* **Exercise data**
== Segment start ==

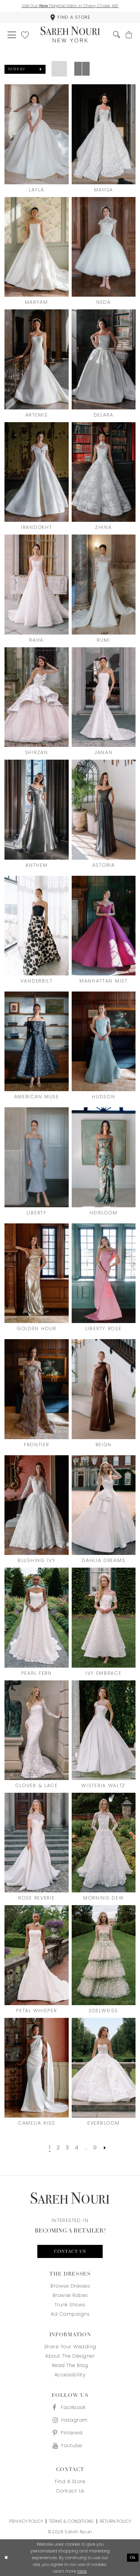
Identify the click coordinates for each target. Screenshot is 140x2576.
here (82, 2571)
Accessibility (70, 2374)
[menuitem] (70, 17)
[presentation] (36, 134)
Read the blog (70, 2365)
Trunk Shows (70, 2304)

== Segment end ==
== Segment start ==

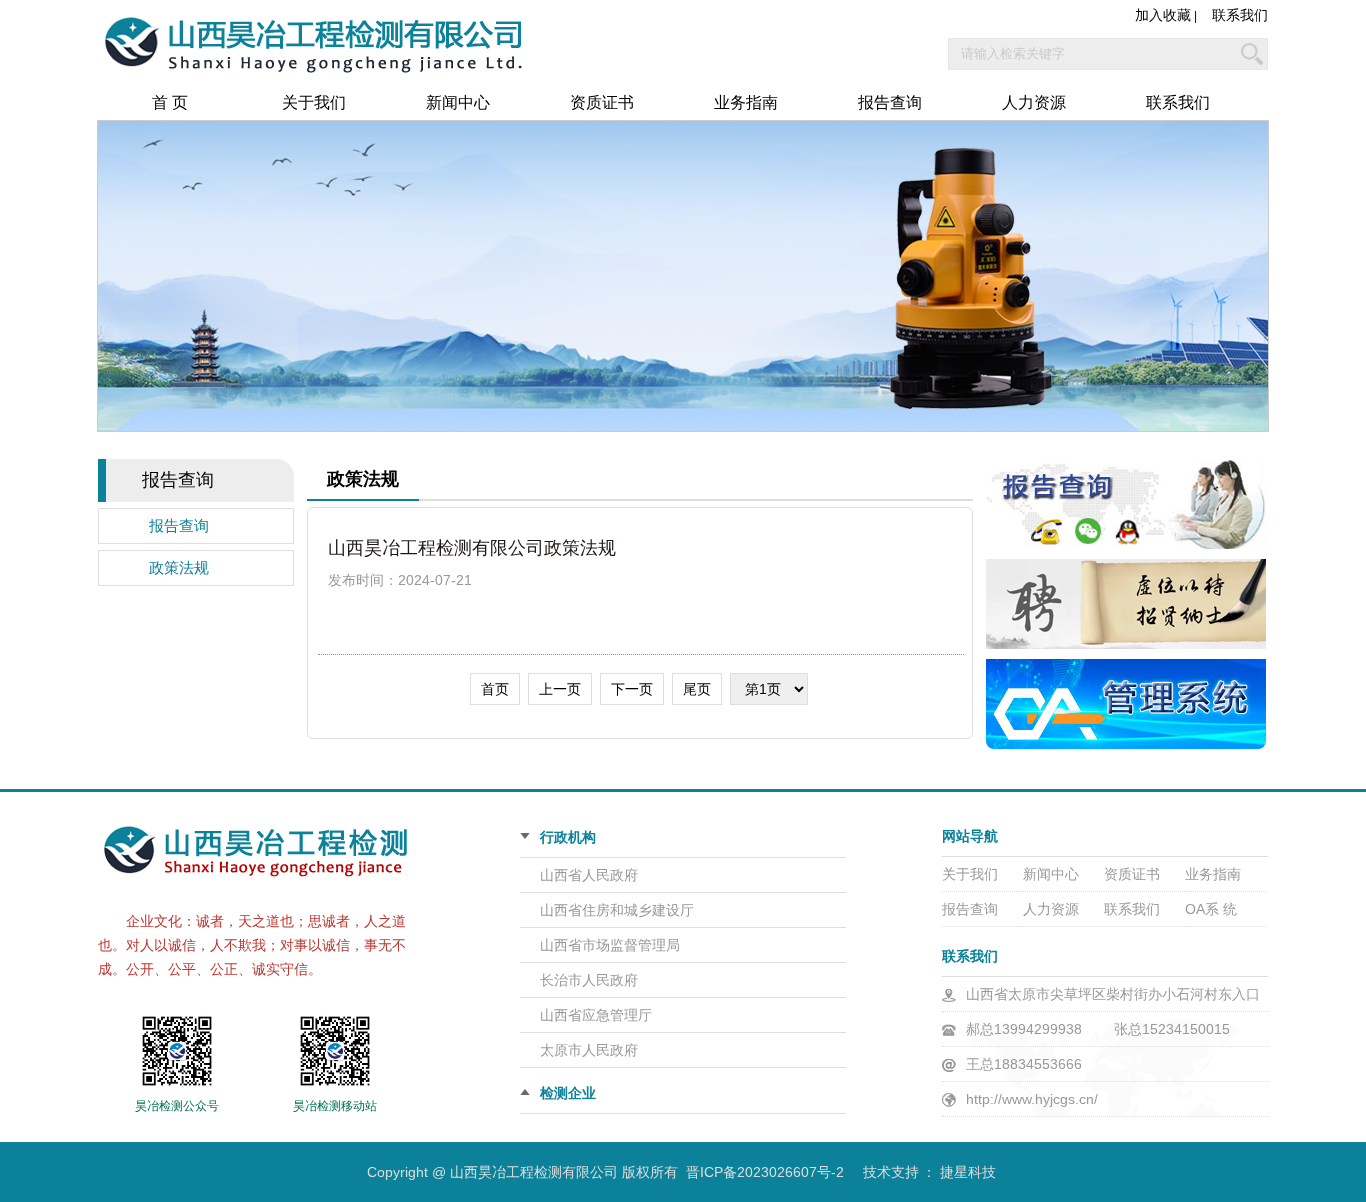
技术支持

== Segment end ==

* **Task to complete**
The expected output is exactly the lines of the listing above between the line holding "here (82, 2571)" and the line holding "Trunk Shows (70, 2304)", inclusive.

* **Solution to this task**
here (82, 2571)
Accessibility (70, 2374)
[menuitem] (70, 17)
[presentation] (36, 134)
Read the blog (70, 2365)
Trunk Shows (70, 2304)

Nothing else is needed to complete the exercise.